当前位置:网站首页>Tongweb production system emergency treatment plan
Tongweb production system emergency treatment plan
2022-07-19 14:21:00 【Radish and cabbage.】
Preface
This document mainly explains that in the system that goes online and officially runs , On site maintenance personnel or on-site TongWeb Support personnel emergency treatment plan .
One 、 Basic requirements
- Operation and maintenance personnel need to have Linux Basic operation 、Linux Monitoring command 、TongWeb Use 、Java Programming 、Java Abnormal analysis 、jstack、jmap、jstat、MemoryAnalyzer And other tools and commands .
- Any operation must be carried out with the consent of the relevant person in charge , Do not do anything without permission .
- It's restarting TongWeb front , It takes a few minutes to collect relevant logs , Remember to restart blindly TongWeb As a result, logs cannot be collected , The problem cannot be analyzed afterwards .
Two 、license Overdue condition
- TongWeb Of license It will be early in the morning after the expiration 6 Click to stop automatically , Please contact dongfangtong business personnel for TongWeb Of the product license. And replace it in advance , see :https://blog.csdn.net/realwangpu/article/details/109611636
- Applied license Be overdue , Please contact the application developer for the product as soon as possible license.

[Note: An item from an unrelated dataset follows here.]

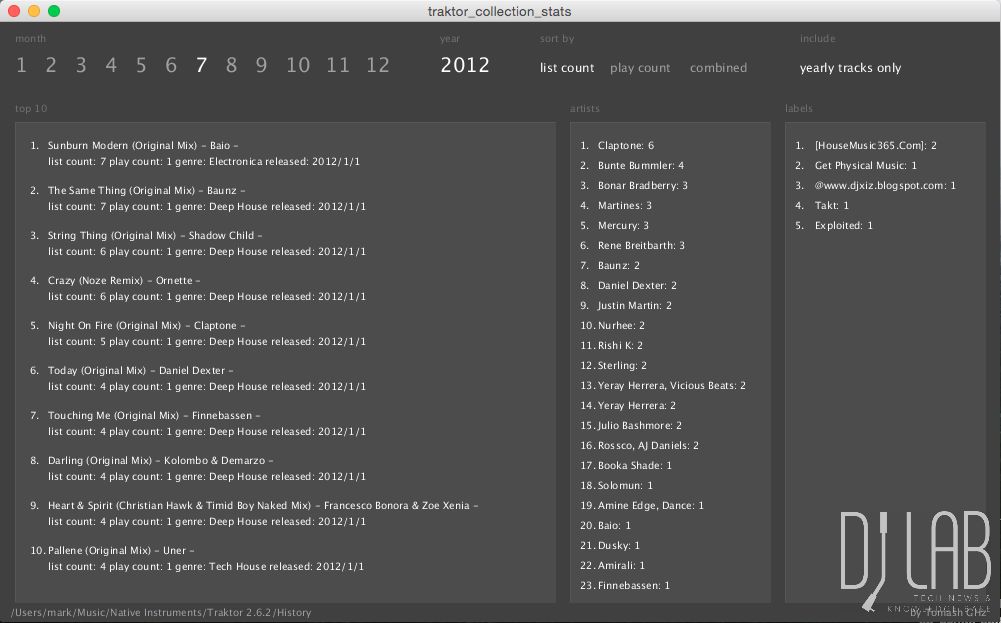This screenshot has width=1001, height=623.
Task: Switch to month 12
Action: click(377, 66)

- SSL Certificate expired , Please contact the certificate company as soon as possible to ask for a new certificate .
3、 ... and 、 Low level misoperation problems
- operating system 、 database 、 application 、TongWeb、 The network does not do basic optimization , Go online directly .
- linux Start with different users TongWeb Cause file permission problems . To be used chown -R [TongWeb user ]:[TongWeb Group ] [TongWeb Catalog ] Order change TongWeb The directory file belongs to the master .
- To be used nohup Background start TongWeb, Such as :nohup ./startserver.sh & or ./startservernohup.sh , Domain startup nohup ./startdomain.sh domain name & .
- Change the application during system operation 、TongWeb Configuration results in access interruption .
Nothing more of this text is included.